**Exercise prompt:**
Produce word for word the lines of the data below running from the one that has "#227 (653, 922)" to the one that has "Forums (11, 26)", inclusive, and no others.

►

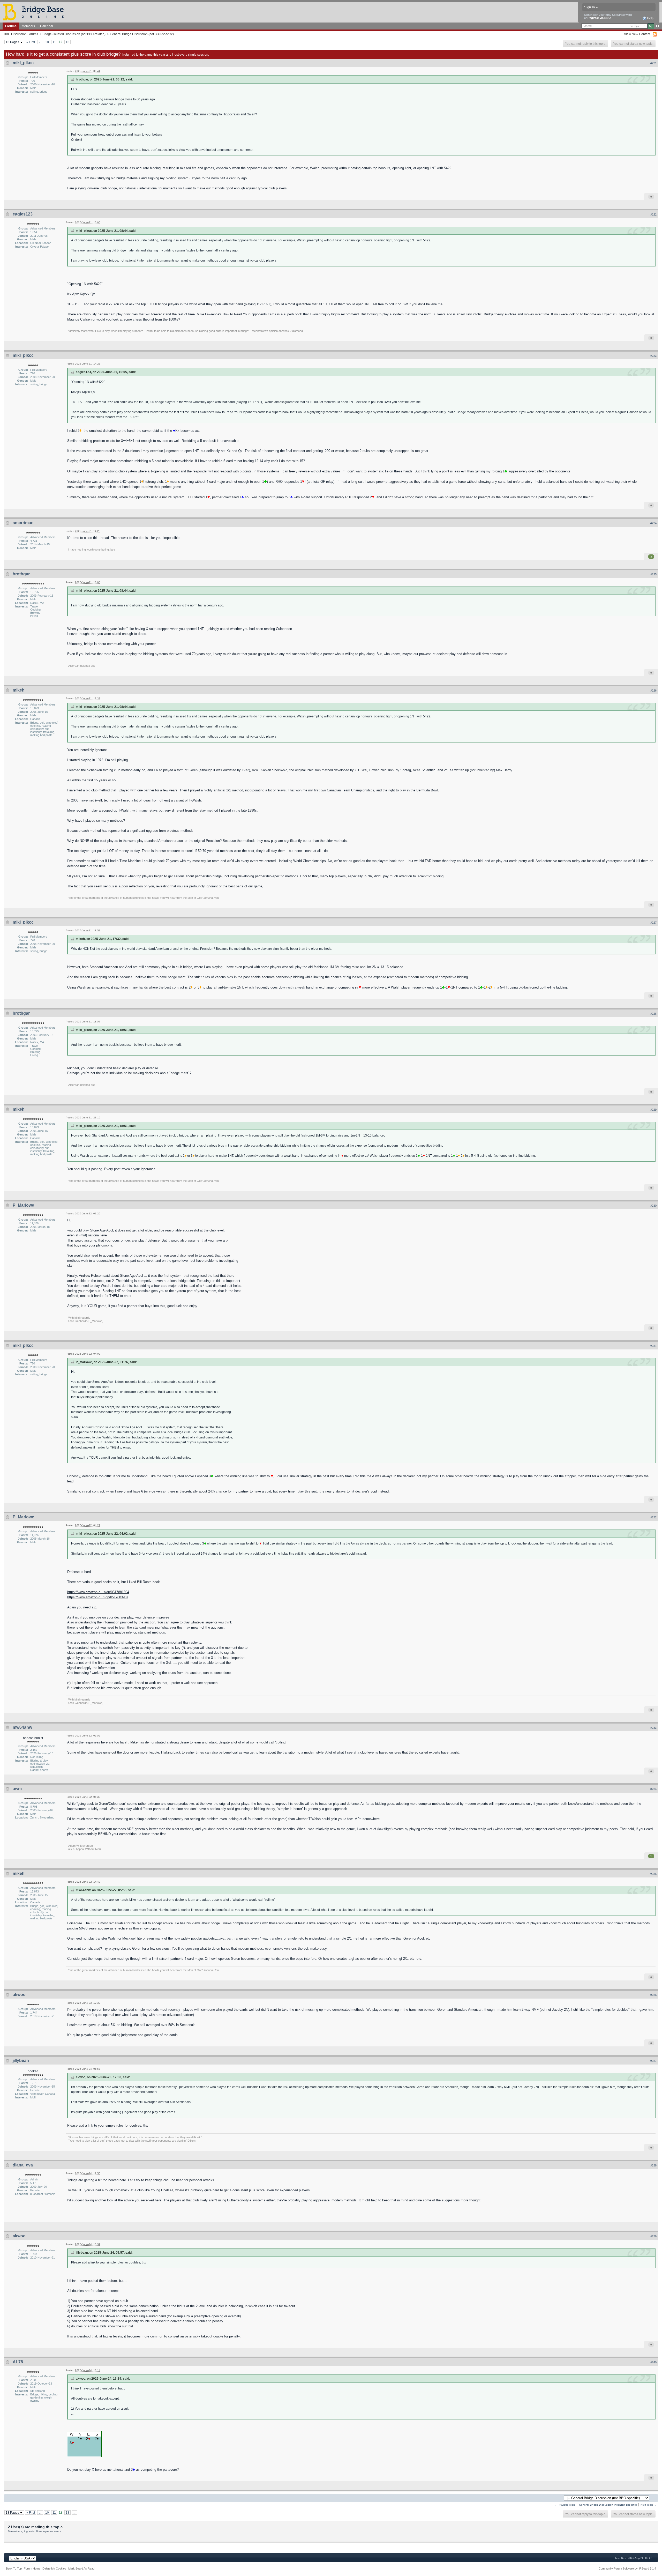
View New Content (637, 34)
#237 (653, 2060)
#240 (653, 2362)
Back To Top (14, 2568)
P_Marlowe (23, 1205)
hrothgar (21, 574)
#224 (653, 523)
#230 (653, 1205)
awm (17, 1788)
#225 (653, 574)
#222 (653, 214)
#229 (653, 1109)
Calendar (46, 26)
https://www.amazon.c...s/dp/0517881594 (98, 1592)
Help (649, 18)
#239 (653, 2236)
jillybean (21, 2060)
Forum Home (32, 2568)
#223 (653, 355)
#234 (653, 1789)
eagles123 (23, 214)
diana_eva (23, 2165)
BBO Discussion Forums (21, 34)
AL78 (18, 2362)
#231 (653, 1345)
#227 (653, 922)
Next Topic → (648, 2504)
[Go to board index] (35, 12)
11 (54, 42)
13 (67, 42)
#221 (653, 63)
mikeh (19, 690)
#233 (653, 1727)
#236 (653, 1994)
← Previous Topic (564, 2504)
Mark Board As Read (81, 2568)
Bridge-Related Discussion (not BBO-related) (74, 34)
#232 (653, 1517)
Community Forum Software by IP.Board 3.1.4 (627, 2568)
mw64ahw (22, 1727)
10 (47, 42)
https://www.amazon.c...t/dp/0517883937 (97, 1597)
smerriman (23, 523)
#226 (653, 690)
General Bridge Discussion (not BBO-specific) (142, 34)
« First (30, 42)
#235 (653, 1873)
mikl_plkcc (23, 63)
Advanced (657, 26)
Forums (11, 26)
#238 (653, 2165)
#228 (653, 1013)
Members (28, 26)
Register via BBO (599, 17)
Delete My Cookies (54, 2568)
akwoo (19, 1994)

◄

**Written response:**
#227 (653, 922)
Next Topic → (648, 2504)
[Go to board index] (35, 12)
11 (54, 42)
13 (67, 42)
#221 (653, 63)
mikeh (19, 690)
#233 (653, 1727)
#236 (653, 1994)
← Previous Topic (564, 2504)
Mark Board As Read (81, 2568)
Bridge-Related Discussion (not BBO-related) (74, 34)
#232 (653, 1517)
Community Forum Software by IP.Board 3.1.4 (627, 2568)
mw64ahw (22, 1727)
10 (47, 42)
https://www.amazon.c...t/dp/0517883937 (97, 1597)
smerriman (23, 523)
#226 (653, 690)
General Bridge Discussion (not BBO-specific) (142, 34)
« First (30, 42)
#235 (653, 1873)
mikl_plkcc (23, 63)
Advanced (657, 26)
Forums (11, 26)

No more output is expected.